Afrobeat architect Fela Kuti: protest, provocation, polyrhythms

Afrobeat architect Fela Kuti spent his career railing against the Nigerian state through venomous satire, relentless provocation, and expansive, long-form funk.

In the late 1960s, Fela toured the United States, performing a hybrid of jazz and African highlife. While in Los Angeles, he reconnected with a friend, Sandra Smith (Isidore), who introduced him to the writings and politics of Malcolm X, Eldridge Cleaver (and, by extension, the Black Panthers), as well as other advocates of Black nationalism and Afrocentrism. The impact was profound. Politically reawakened, Fela resolved to transform his music into a more explicit weapon against oppression—one that spoke not only to Nigeria’s condition but to the plight of the powerless worldwide.

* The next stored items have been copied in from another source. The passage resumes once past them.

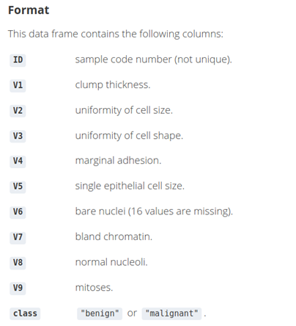Click the 'clump thickness' description text
The image size is (296, 326).
[113, 85]
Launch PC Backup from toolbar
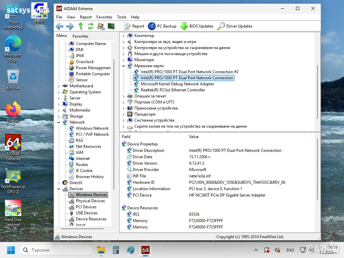Screen dimensions: 344x258 [x=162, y=26]
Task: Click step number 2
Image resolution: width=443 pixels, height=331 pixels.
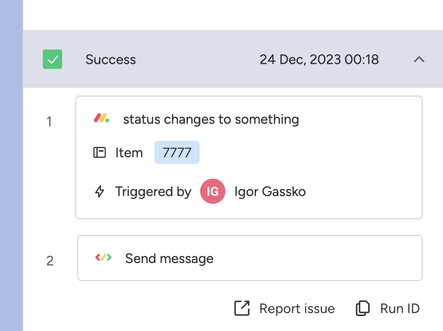Action: click(x=50, y=261)
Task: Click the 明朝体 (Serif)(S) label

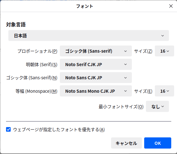Action: pos(41,65)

Upon returning home, Fela founded a communal compound, recording studio, and rehearsal space known as the Kalakuta Republic. Playing constantly and recording at a ferocious pace, Fela and his band Africa 70 became major stars across West Africa. Their most devoted audience, however, was Nigeria’s poor. By directly addressing military rule, corruption, and political disenfranchisement, Fela became the voice of the country’s have-nots—a cultural rebel in open defiance of state power.

"Imagine Che Guevara and Bob Marley rolled into one person and you get a sense of Nigerian musician and activist Fela Kuti." Herald Sun, 2011

“Imagine Che Guevara and Bob Marley rolled into one person and you get a sense of Nigerian musician and activist Fela Kuti.”
Herald Sun, 2011

Nigeria’s military junta attempted to crush this rebellion almost immediately. From his return until his death, Fela was relentlessly harassed, jailed, beaten, and repeatedly targeted by the authorities. The violence culminated in 1977, when roughly 1,000 Nigerian soldiers stormed the Kalakuta Republic. Fela suffered a fractured skull and multiple broken bones; his 82-year-old mother was thrown from an upstairs window, sustaining injuries that later proved fatal. The compound was burned to the ground, along with his recording studio, master tapes, and musical instruments.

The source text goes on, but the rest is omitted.